EXERCISE REQUIREMENTS:
Character for character, give back every line below.
<<<<
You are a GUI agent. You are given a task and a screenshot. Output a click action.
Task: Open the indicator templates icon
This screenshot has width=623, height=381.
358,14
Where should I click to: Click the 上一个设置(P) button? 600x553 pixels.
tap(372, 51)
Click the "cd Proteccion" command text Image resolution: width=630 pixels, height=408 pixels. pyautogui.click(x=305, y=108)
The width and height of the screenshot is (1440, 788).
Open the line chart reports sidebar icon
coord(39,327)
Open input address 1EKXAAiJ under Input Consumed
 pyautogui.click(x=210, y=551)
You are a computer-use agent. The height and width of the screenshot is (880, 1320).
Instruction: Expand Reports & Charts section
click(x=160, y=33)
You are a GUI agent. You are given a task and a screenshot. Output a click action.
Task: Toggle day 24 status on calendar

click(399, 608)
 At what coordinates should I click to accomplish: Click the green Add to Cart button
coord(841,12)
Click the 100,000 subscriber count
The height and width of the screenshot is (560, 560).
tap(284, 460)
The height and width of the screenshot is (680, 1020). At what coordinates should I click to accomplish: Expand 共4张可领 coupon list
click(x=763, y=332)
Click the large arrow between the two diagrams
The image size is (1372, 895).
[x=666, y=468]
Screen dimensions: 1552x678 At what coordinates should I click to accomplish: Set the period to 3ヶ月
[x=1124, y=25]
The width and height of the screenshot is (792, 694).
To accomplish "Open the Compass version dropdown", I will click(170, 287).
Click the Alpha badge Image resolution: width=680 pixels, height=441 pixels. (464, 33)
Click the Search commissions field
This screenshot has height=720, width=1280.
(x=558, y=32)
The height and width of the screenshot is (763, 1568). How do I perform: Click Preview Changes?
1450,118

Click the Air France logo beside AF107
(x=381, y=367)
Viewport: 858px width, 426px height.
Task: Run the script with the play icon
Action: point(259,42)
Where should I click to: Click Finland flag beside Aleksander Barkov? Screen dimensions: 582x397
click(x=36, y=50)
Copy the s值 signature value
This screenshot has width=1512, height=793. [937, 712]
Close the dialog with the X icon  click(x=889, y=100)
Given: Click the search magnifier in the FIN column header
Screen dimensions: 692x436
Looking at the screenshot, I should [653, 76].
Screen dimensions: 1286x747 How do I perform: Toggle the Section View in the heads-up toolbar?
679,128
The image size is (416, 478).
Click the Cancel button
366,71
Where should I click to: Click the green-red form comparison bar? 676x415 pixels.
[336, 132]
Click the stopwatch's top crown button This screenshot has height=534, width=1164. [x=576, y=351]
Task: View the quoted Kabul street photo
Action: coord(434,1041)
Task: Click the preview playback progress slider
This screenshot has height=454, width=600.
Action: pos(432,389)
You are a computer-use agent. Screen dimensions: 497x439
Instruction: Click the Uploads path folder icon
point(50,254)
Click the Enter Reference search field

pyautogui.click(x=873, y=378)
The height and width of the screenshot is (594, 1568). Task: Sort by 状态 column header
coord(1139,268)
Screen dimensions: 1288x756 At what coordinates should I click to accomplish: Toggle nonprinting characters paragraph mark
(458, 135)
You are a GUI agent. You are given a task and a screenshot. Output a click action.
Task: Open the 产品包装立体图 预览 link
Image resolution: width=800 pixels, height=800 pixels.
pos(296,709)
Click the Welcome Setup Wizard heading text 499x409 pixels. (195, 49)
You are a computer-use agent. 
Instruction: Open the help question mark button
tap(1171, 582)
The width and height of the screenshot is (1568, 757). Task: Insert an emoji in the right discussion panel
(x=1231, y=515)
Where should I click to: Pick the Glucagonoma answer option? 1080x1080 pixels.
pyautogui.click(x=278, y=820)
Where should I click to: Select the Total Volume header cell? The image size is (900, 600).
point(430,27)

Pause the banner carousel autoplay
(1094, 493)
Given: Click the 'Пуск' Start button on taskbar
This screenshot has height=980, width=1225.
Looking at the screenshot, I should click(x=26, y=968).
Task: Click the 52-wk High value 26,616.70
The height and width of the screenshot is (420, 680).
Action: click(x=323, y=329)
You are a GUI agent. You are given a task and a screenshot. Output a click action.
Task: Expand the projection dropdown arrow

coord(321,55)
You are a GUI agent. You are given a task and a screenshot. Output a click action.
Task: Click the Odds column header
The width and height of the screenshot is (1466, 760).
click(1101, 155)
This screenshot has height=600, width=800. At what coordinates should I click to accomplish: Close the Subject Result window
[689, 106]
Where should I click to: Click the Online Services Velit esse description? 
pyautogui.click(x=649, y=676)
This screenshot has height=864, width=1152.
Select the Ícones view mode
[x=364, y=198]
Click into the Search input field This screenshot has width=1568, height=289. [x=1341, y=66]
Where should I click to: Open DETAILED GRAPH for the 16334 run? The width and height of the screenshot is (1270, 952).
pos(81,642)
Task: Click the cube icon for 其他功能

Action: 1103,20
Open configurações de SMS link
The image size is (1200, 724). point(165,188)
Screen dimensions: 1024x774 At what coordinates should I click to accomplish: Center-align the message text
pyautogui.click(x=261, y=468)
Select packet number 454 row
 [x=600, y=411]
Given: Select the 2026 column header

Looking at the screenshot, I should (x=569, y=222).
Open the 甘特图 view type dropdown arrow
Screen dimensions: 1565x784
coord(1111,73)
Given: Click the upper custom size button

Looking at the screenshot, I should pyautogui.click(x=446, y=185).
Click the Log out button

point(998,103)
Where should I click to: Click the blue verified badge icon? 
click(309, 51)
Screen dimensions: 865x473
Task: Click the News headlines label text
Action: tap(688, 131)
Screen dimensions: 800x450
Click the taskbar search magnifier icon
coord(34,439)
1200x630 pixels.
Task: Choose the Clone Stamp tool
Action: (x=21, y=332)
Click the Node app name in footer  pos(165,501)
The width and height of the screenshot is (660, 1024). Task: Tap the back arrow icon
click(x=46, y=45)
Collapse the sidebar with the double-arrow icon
>>>>
EXERCISE RESPONSE:
You are a GUI agent. You are given a task and a screenshot. Output a click action.
Task: Open the indicator templates icon
This screenshot has width=623, height=381.
358,14
Where should I click to: Click the 上一个设置(P) button? 600x553 pixels.
tap(372, 51)
Click the "cd Proteccion" command text Image resolution: width=630 pixels, height=408 pixels. pyautogui.click(x=305, y=108)
The width and height of the screenshot is (1440, 788).
Open the line chart reports sidebar icon
coord(39,327)
Open input address 1EKXAAiJ under Input Consumed
 pyautogui.click(x=210, y=551)
You are a computer-use agent. The height and width of the screenshot is (880, 1320).
Instruction: Expand Reports & Charts section
click(x=160, y=33)
You are a GUI agent. You are given a task and a screenshot. Output a click action.
Task: Toggle day 24 status on calendar

click(399, 608)
 At what coordinates should I click to accomplish: Click the green Add to Cart button
coord(841,12)
Click the 100,000 subscriber count
The height and width of the screenshot is (560, 560).
tap(284, 460)
The height and width of the screenshot is (680, 1020). At what coordinates should I click to accomplish: Expand 共4张可领 coupon list
click(x=763, y=332)
Click the large arrow between the two diagrams
The image size is (1372, 895).
[x=666, y=468]
Screen dimensions: 1552x678 At what coordinates should I click to accomplish: Set the period to 3ヶ月
[x=1124, y=25]
The width and height of the screenshot is (792, 694).
To accomplish "Open the Compass version dropdown", I will click(170, 287).
Click the Alpha badge Image resolution: width=680 pixels, height=441 pixels. (464, 33)
Click the Search commissions field
This screenshot has height=720, width=1280.
(x=558, y=32)
The height and width of the screenshot is (763, 1568). How do I perform: Click Preview Changes?
1450,118

Click the Air France logo beside AF107
(x=381, y=367)
Viewport: 858px width, 426px height.
Task: Run the script with the play icon
Action: point(259,42)
Where should I click to: Click Finland flag beside Aleksander Barkov? Screen dimensions: 582x397
click(x=36, y=50)
Copy the s值 signature value
This screenshot has width=1512, height=793. [937, 712]
Close the dialog with the X icon  click(x=889, y=100)
Given: Click the search magnifier in the FIN column header
Screen dimensions: 692x436
Looking at the screenshot, I should [653, 76].
Screen dimensions: 1286x747 How do I perform: Toggle the Section View in the heads-up toolbar?
679,128
The image size is (416, 478).
Click the Cancel button
366,71
Where should I click to: Click the green-red form comparison bar? 676x415 pixels.
[336, 132]
Click the stopwatch's top crown button This screenshot has height=534, width=1164. [x=576, y=351]
Task: View the quoted Kabul street photo
Action: coord(434,1041)
Task: Click the preview playback progress slider
This screenshot has height=454, width=600.
Action: pos(432,389)
You are a computer-use agent. Screen dimensions: 497x439
Instruction: Click the Uploads path folder icon
point(50,254)
Click the Enter Reference search field

pyautogui.click(x=873, y=378)
The height and width of the screenshot is (594, 1568). Task: Sort by 状态 column header
coord(1139,268)
Screen dimensions: 1288x756 At what coordinates should I click to accomplish: Toggle nonprinting characters paragraph mark
(458, 135)
You are a GUI agent. You are given a task and a screenshot. Output a click action.
Task: Open the 产品包装立体图 预览 link
Image resolution: width=800 pixels, height=800 pixels.
pos(296,709)
Click the Welcome Setup Wizard heading text 499x409 pixels. (195, 49)
You are a computer-use agent. 
Instruction: Open the help question mark button
tap(1171, 582)
The width and height of the screenshot is (1568, 757). Task: Insert an emoji in the right discussion panel
(x=1231, y=515)
Where should I click to: Pick the Glucagonoma answer option? 1080x1080 pixels.
pyautogui.click(x=278, y=820)
Where should I click to: Select the Total Volume header cell? The image size is (900, 600).
point(430,27)

Pause the banner carousel autoplay
(1094, 493)
Given: Click the 'Пуск' Start button on taskbar
This screenshot has height=980, width=1225.
Looking at the screenshot, I should click(x=26, y=968).
Task: Click the 52-wk High value 26,616.70
The height and width of the screenshot is (420, 680).
Action: click(x=323, y=329)
You are a GUI agent. You are given a task and a screenshot. Output a click action.
Task: Expand the projection dropdown arrow

coord(321,55)
You are a GUI agent. You are given a task and a screenshot. Output a click action.
Task: Click the Odds column header
The width and height of the screenshot is (1466, 760).
click(1101, 155)
This screenshot has height=600, width=800. At what coordinates should I click to accomplish: Close the Subject Result window
[689, 106]
Where should I click to: Click the Online Services Velit esse description? 
pyautogui.click(x=649, y=676)
This screenshot has height=864, width=1152.
Select the Ícones view mode
[x=364, y=198]
Click into the Search input field This screenshot has width=1568, height=289. [x=1341, y=66]
Where should I click to: Open DETAILED GRAPH for the 16334 run? The width and height of the screenshot is (1270, 952).
pos(81,642)
Task: Click the cube icon for 其他功能

Action: 1103,20
Open configurações de SMS link
The image size is (1200, 724). point(165,188)
Screen dimensions: 1024x774 At what coordinates should I click to accomplish: Center-align the message text
pyautogui.click(x=261, y=468)
Select packet number 454 row
 [x=600, y=411]
Given: Select the 2026 column header

Looking at the screenshot, I should (x=569, y=222).
Open the 甘特图 view type dropdown arrow
Screen dimensions: 1565x784
coord(1111,73)
Given: Click the upper custom size button

Looking at the screenshot, I should pyautogui.click(x=446, y=185).
Click the Log out button

point(998,103)
Where should I click to: Click the blue verified badge icon? 
click(309, 51)
Screen dimensions: 865x473
Task: Click the News headlines label text
Action: tap(688, 131)
Screen dimensions: 800x450
Click the taskbar search magnifier icon
coord(34,439)
1200x630 pixels.
Task: Choose the Clone Stamp tool
Action: (x=21, y=332)
Click the Node app name in footer  pos(165,501)
The width and height of the screenshot is (660, 1024). Task: Tap the back arrow icon
click(x=46, y=45)
Collapse the sidebar with the double-arrow icon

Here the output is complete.